Thursday, 2 December 2021

Tackling the Global Antiquities Market of the 2020s - Working with a 1960s Mindset


UNESCO report on the fight against illicit antiquities trafficking just out. The Fight Against Illicit Trafficking in Cultural Property: for a Strengthened Global Dialogue; summary of the conference 2021.The commong agenda of priorities is both preductable and disappointing.
- Working towards universal ratification of the 1970 Convention
- Enhanced international cooperation in applying the Convention
- Raising awareness and training professionals in the cultural sector and the art market
- Supporting the restitution of seized objects.
So, basically, faffing around rehashing the mode of approaching the problem embodied in a fifty-year old "convention" that is not fully honoured by all the nations that are states parties (USA for example applies it selectively). The 1970 Convention reflects the form of the antiquities market at the end of the 1960s and has very little application to the current form of the antiquities market. This seems to me to be a conclusion that UNESCO could draw itself from the reading of the four-yearly national reports (1970: Art 16) they get - if they even read them and states parties put any effort into writing them properly. The vague Art 3, that should be a crucial element of discourse, remains a dead-letter definition by virtue of the fact that the majority of states party to the Convention (let alone anyone else) do not apply the crucial Art. 6,7 and 8 consistently (or at all). Article 11 does not cover all the eventualities, as for example Syria, Iraq, Yemen etc are not under occupation by a foreign power. Article 9 is abused by the USA and, as far as I am aware, the measures outlined have not been implemented anywhere else in teh past 50 years, even if it were clear precisely what the waffle-text means.

Most importantly, in my opinion, while lip service is paid to Article 10, it has never been properly and consistently implemented at a state level in any of the states party to the Convention (would be glad to be corrected on that if I hhave maligned anyone there). And this article 10 is iteself a very good example of the poor drafting of this whole document, it includes vague mentions of three separate, and crucial, issues treated together (public awareness, a [permanent?] register of items passing through ["antique"] dealers' hands, and this is the only place in the whole document that mentions the damage done by looting).* The report mentioned one of these issues: "Raising awareness among the general public is also a major challenge and requires thorough media coverage of events concerning the protection of cultural heritage. This observation led UNESCO to draw up and publish a manual for journalists. This need to raise awareness among the general public is also behind the creation of the International Day against Illicit Trafficking in Cultural Property, the first of which took place on 14 November 2020, as well as France’s organization of an exceptional exhibition at the Louvre featuring works that had been looted and later seized by the French customs."So, again, really about smuggling rather than the looting and issues concerning collecting as a whole.
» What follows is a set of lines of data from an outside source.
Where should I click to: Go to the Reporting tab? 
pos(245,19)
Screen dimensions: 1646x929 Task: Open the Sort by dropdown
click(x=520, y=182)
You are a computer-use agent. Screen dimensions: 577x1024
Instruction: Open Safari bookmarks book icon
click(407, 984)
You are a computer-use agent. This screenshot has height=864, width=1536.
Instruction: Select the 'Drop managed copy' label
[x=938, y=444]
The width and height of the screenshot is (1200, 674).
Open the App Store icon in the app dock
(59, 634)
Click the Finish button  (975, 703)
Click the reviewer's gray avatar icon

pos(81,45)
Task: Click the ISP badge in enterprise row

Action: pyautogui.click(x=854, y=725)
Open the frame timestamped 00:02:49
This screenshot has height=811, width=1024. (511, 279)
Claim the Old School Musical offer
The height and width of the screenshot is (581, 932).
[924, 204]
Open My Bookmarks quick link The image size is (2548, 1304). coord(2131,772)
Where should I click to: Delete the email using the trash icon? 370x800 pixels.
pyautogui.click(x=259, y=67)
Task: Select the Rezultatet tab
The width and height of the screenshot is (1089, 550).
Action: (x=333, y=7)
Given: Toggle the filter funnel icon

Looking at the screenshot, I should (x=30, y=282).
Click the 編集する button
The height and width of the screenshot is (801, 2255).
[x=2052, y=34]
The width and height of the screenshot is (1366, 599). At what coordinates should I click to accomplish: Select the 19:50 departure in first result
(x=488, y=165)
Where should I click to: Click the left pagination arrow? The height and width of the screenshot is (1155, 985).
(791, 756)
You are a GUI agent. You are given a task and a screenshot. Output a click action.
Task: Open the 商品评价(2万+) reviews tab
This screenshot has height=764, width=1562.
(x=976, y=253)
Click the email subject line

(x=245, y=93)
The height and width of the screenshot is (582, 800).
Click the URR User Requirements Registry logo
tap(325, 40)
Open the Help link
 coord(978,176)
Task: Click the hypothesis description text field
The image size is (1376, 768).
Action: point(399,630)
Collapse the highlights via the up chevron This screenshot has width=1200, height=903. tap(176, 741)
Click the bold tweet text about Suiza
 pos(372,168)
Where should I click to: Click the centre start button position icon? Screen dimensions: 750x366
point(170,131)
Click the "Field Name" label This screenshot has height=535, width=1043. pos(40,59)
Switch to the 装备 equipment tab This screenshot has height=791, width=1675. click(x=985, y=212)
Certainly, the time has come to try and collaborate, internationally (and why not under the umbrella of UNESCO?) in the creating of a new Convention, one that addresses the present state of the market (including its rapid internetisation since 1995), that addresses the new generation of sellers and buyers - very different from the 1960s. Tragically there is not a word about this in the recommendations of this report. Why? Aswering that will tell you a lot about UNESCO and ICOM/ICOMOS et al.

* what is pretty generally not recognised is that this document is not about looting (though see preamble point four, articles 5(d)?, and 10(b)) but only smuggling and "illicit transfer of ownership" (i.e., commerce). Yet it is the looting of sites that should be an equal concern, yet is almost totally sidelined in the existing document.


Vignette: This is the world the 1970 Convention was written for: Leonid Brezhnev and Mohammed Reza Pahlavi meet in 1970.